Elue plus belle île du monde par le magazine Travel and Leisure en 2011, attirant des foules du monde entier, le haut lieu du tourisme cycladique continue de vivre dans une bulle d’inflation, au moment où les Grecs subissent des baisses de revenus importantes dues aux mesures d’austérité mises en place pour éviter la faillite du pays.

Santorin, une île-volcan à demi-immergée, est célèbre pour ses spectaculaires couchers de soleil faisant flamboyer les villages immaculés qui s’accrochent à la falaise couleur de lave. L’île, connue pour son vin unique issu des terrains volcaniques, renferme aussi un patrimoine archéologique de premier ordre datant de l’âge de bronze.

Selon les commerçants locaux, 80% des visiteurs ne sont pas Grecs. Durant les dernières vacances de Pâques, on trouvait surtout des étudiants ou couples en voyage de noce venant d’Asie, et des retraités.
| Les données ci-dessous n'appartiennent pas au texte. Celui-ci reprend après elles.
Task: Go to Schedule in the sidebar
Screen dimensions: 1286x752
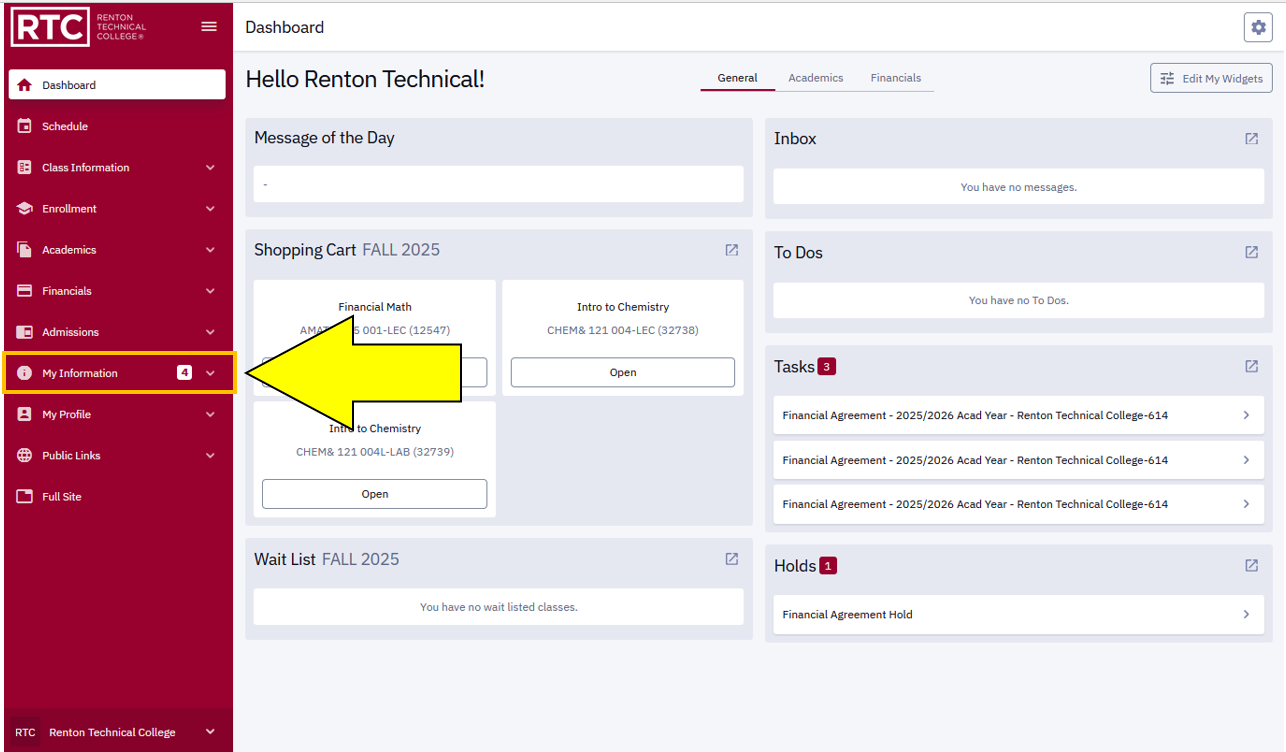Action: (65, 127)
L’an dernier, 180.000 non-Grecs ont été recensés lors de leur passage par l’aéroport, soit 10,5% de plus qu’en 2010.

La réouverture la semaine de Pâques du site archéologique d’Akrotiri, la Pompei grecque, une ville entière conservée dans les cendres du volcan, après sept ans de fermeture, devrait attirer de nouvelles foules pour cette saison.

Mais même les visiteurs aux poches pleines commencent à s’énerver.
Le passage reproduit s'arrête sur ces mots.